WHAT IS BEING ASKED - Copy the material verbatim, from the line with "611x678 pixels. At" to the line with "(x=131, y=768)", including both of those lines.

Dataset entries:

- - - -

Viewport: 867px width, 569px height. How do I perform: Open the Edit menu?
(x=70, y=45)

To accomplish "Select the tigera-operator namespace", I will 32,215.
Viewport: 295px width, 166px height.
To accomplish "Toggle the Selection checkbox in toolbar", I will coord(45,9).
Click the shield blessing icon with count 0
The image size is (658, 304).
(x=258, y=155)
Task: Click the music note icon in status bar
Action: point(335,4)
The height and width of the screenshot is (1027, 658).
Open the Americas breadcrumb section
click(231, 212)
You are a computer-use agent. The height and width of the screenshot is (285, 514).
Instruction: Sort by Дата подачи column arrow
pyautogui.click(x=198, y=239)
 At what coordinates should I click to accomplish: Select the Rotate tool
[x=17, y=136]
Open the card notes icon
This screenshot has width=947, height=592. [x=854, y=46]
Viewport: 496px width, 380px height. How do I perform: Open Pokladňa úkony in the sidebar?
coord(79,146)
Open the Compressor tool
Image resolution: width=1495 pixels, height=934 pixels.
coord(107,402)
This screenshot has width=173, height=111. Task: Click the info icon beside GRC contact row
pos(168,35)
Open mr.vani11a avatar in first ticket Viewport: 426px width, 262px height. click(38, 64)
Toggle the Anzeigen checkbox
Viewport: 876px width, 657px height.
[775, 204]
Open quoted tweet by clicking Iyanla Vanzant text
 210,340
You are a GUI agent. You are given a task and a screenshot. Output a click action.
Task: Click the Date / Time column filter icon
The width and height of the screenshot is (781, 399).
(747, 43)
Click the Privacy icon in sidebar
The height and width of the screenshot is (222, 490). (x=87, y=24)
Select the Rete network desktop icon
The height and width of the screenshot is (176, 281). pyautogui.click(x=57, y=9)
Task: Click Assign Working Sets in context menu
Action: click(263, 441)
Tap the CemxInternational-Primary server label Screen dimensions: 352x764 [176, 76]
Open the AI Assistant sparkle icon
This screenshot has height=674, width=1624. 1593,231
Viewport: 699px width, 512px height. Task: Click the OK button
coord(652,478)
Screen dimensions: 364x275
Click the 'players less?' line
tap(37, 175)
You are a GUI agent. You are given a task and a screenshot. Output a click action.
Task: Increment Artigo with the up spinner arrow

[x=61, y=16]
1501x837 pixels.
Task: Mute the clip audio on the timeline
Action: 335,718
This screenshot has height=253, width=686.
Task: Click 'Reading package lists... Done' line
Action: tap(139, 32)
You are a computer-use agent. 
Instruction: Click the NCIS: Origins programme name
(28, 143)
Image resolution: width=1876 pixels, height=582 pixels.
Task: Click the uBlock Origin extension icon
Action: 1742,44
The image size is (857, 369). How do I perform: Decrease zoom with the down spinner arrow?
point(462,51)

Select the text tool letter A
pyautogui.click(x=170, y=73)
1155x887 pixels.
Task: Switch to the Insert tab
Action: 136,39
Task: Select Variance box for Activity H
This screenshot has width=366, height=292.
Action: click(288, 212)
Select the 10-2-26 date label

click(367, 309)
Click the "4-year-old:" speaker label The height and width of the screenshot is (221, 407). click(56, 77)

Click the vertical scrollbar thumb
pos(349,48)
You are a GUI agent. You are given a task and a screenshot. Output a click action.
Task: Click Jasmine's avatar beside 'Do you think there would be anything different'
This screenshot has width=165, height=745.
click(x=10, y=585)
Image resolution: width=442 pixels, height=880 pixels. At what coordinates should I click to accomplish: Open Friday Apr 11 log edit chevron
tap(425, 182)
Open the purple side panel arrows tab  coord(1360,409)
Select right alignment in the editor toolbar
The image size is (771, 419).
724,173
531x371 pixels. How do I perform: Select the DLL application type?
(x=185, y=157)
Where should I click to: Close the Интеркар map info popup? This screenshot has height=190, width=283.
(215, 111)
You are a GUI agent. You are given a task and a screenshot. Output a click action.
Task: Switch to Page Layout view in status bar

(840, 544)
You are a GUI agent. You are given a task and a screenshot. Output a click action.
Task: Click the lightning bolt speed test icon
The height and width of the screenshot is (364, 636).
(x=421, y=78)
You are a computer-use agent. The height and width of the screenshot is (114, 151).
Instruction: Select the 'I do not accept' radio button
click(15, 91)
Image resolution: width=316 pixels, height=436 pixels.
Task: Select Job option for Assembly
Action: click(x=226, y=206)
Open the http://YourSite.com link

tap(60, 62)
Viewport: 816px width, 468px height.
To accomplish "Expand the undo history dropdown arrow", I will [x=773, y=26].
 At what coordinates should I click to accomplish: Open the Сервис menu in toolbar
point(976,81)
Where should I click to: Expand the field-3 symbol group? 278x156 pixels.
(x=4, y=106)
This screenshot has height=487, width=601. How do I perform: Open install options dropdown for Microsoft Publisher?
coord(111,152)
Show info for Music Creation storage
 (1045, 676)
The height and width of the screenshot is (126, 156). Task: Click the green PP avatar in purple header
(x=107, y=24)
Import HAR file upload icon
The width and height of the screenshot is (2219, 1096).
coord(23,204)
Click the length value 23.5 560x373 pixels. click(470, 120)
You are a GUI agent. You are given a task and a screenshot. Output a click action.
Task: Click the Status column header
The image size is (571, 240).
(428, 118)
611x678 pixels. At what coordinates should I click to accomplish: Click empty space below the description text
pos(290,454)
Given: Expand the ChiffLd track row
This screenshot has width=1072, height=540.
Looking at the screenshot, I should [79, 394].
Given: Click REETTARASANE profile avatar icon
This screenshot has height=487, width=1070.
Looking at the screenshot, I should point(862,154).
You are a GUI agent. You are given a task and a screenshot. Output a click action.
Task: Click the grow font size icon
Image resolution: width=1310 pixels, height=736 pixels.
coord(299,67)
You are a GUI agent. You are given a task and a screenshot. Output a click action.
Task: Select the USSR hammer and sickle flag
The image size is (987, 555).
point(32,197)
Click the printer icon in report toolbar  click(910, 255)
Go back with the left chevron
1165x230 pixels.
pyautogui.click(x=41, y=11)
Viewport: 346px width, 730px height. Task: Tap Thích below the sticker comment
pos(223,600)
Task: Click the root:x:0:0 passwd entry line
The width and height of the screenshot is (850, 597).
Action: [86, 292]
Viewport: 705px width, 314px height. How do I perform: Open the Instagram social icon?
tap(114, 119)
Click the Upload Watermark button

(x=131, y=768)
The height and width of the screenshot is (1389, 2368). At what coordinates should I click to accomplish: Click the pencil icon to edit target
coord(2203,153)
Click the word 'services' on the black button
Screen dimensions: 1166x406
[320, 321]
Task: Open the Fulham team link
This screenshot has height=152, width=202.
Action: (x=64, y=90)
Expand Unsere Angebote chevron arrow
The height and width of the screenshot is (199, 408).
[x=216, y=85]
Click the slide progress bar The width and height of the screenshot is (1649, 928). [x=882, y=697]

- - - -

THE RESULT -
611x678 pixels. At what coordinates should I click to accomplish: Click empty space below the description text
pos(290,454)
Given: Expand the ChiffLd track row
This screenshot has width=1072, height=540.
Looking at the screenshot, I should [79, 394].
Given: Click REETTARASANE profile avatar icon
This screenshot has height=487, width=1070.
Looking at the screenshot, I should point(862,154).
You are a GUI agent. You are given a task and a screenshot. Output a click action.
Task: Click the grow font size icon
Image resolution: width=1310 pixels, height=736 pixels.
coord(299,67)
You are a GUI agent. You are given a task and a screenshot. Output a click action.
Task: Select the USSR hammer and sickle flag
The image size is (987, 555).
point(32,197)
Click the printer icon in report toolbar  click(910, 255)
Go back with the left chevron
1165x230 pixels.
pyautogui.click(x=41, y=11)
Viewport: 346px width, 730px height. Task: Tap Thích below the sticker comment
pos(223,600)
Task: Click the root:x:0:0 passwd entry line
The width and height of the screenshot is (850, 597).
Action: [86, 292]
Viewport: 705px width, 314px height. How do I perform: Open the Instagram social icon?
tap(114, 119)
Click the Upload Watermark button

(x=131, y=768)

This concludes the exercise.